== REQUIRED ACTION 1 ==
In the tax case excerpt, what sum did the defendant pay under protest on 11 April, 1927?

== READING PASSAGE ==

=-=-=

2. Same — Operation of statute levying income tax on foreign corporations held not unconstitutional.
Where the manufacturing plant of a foreign corporation is in this State and its warehouse and distributing point is in another State, the corporation cannot maintain that its profits are derived from the separate operations of buying raw materials, manufacturing, and selling, and that therefore the greater proportion of its profits are derived from operations outside the State and that the State statute levying a tax on its income in proportion to the property inside the State is to its property outside the State is unconstitutional in its operation, the buying, manufacturing and selling being component parts of one operation, and the statute prescribes a fair, reasonable and constitutional method of taxing the property within the State.
3. Same — Exclusion of evidence offered to show that statute taxing income of foreign corporations operated unconstitutionally held not error.
Where a foreign corporation has paid its income tax in this State under the provisions of a valid statute, evidence introduced for the purpose of showing that in the instant case the statute was unconstitutional in its operation is properly excluded where it is not material or relevant for the purpose.
4. Taxation E c — Where tax is paid without protest action to recover the tax will not lie.
Where a foreign corporation pays an income tax assessed by the State under protest, but pays without protest such tax assessed for the previous years, its protest for the one year does not entitle it to maintain an action to recover the taxes paid without protest on the ground that the tax was wrongfully collected.
CIVIL ACTION before McElroy, J., at November Term, 1928, of BUNCOMBE.
Attorney-General Brummitt and Assistant Attorneys-General Nash and Siler for the State.
Harkins Van Winkle for defendant.
Louis H. Porter, 30 Broad Street, New York City, of counsel for defendant.
On 17 August, 1927, the defendant filed a petition with R. A. Doughton, Commissioner of Revenue, "for a rehearing and readjustment of the income tax assessed against it for the years 1923, 1924, 1925, and 1926." The defendant duly filed income tax returns for said years in accordance with the requirements of chapter 4, section 201 of the Public Laws of 1923, and section 201 of chapter 101 of the Public Laws of 1925. These returns are contained in the record and we deem it unnecessary to recapitulate them. On 11 March, 1925, the defendant paid without protest the sum of $3,959.88, the amount of income tax as shown by its return. On 14 March, 1925, the defendant paid without protest the sum of $5,221.90, the amount of tax due for the year 1924, according to its return. On 15 March, 1926, the defendant paid without protest the sum of $3,453.28, same being the amount of tax due for the year 1925, according to its return. On 11 April, 1927, the defendant paid under protest the sum of $3,651.46, same being the tax computed according to its return.

=-=-=

== TASK INPUT ==
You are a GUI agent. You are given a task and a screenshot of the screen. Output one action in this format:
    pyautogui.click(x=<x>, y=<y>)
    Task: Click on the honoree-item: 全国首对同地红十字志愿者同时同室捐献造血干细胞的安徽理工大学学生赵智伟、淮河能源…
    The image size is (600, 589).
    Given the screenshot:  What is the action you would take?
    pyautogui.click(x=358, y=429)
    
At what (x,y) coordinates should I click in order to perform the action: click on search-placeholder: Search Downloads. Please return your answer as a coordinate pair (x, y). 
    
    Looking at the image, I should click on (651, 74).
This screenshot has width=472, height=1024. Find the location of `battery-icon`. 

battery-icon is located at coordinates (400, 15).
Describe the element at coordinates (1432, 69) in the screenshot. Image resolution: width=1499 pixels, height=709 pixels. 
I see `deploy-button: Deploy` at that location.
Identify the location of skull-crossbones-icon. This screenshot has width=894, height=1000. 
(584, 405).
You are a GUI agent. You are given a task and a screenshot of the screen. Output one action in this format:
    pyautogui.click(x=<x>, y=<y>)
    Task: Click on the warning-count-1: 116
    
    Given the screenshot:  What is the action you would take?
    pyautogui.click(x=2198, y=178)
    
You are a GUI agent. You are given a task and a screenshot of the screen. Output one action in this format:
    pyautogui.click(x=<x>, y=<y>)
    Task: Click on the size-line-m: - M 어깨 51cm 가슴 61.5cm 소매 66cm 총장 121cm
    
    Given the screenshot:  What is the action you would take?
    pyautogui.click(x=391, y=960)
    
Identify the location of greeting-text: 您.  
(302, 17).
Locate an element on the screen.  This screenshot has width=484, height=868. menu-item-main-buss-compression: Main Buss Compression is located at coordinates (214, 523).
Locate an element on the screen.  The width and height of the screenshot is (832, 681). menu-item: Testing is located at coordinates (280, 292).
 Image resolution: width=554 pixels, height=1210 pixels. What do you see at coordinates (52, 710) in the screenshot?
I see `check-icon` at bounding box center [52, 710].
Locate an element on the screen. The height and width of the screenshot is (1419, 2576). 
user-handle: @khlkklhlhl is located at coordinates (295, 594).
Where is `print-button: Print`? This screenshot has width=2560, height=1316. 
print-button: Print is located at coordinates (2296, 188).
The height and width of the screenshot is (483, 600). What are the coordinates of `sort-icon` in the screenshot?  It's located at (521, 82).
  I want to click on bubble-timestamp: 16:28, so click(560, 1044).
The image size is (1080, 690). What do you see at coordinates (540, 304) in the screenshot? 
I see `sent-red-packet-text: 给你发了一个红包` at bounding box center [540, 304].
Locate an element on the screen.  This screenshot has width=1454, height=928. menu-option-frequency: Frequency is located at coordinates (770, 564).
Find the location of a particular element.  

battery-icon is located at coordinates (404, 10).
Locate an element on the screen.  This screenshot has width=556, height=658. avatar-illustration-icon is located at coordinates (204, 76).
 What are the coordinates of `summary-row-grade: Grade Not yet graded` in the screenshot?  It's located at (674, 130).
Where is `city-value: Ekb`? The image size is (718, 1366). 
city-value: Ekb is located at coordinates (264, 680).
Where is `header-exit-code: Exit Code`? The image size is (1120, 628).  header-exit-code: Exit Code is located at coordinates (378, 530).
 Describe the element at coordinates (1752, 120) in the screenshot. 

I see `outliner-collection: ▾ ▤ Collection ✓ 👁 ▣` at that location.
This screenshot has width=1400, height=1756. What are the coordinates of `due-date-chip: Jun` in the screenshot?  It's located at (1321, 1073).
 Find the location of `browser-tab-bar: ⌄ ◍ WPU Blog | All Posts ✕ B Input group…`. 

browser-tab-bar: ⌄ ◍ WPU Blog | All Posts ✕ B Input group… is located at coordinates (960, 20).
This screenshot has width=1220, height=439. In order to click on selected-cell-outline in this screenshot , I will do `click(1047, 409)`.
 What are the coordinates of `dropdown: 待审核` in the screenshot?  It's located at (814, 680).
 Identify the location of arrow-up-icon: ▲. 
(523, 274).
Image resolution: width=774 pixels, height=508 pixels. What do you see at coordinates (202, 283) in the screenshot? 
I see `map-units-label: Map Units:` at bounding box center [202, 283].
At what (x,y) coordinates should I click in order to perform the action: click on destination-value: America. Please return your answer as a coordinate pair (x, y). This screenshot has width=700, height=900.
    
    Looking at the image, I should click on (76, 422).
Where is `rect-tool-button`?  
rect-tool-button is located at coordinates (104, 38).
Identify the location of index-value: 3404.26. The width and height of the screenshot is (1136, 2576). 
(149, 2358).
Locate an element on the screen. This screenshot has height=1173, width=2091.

=-=-=

== REQUIRED ACTION 2 ==
In the listing, starting at the line containing "Describe the element at coordinates (1432, 69)" and ending at the line containing "(584, 405).", substitute "screen capture" for every "screenshot" and give back only those lines.

== OUTPUT 1 ==
$3,651.46

== OUTPUT 2 ==
Describe the element at coordinates (1432, 69) in the screen capture. Image resolution: width=1499 pixels, height=709 pixels. 
I see `deploy-button: Deploy` at that location.
Identify the location of skull-crossbones-icon. This screen capture has width=894, height=1000. 
(584, 405).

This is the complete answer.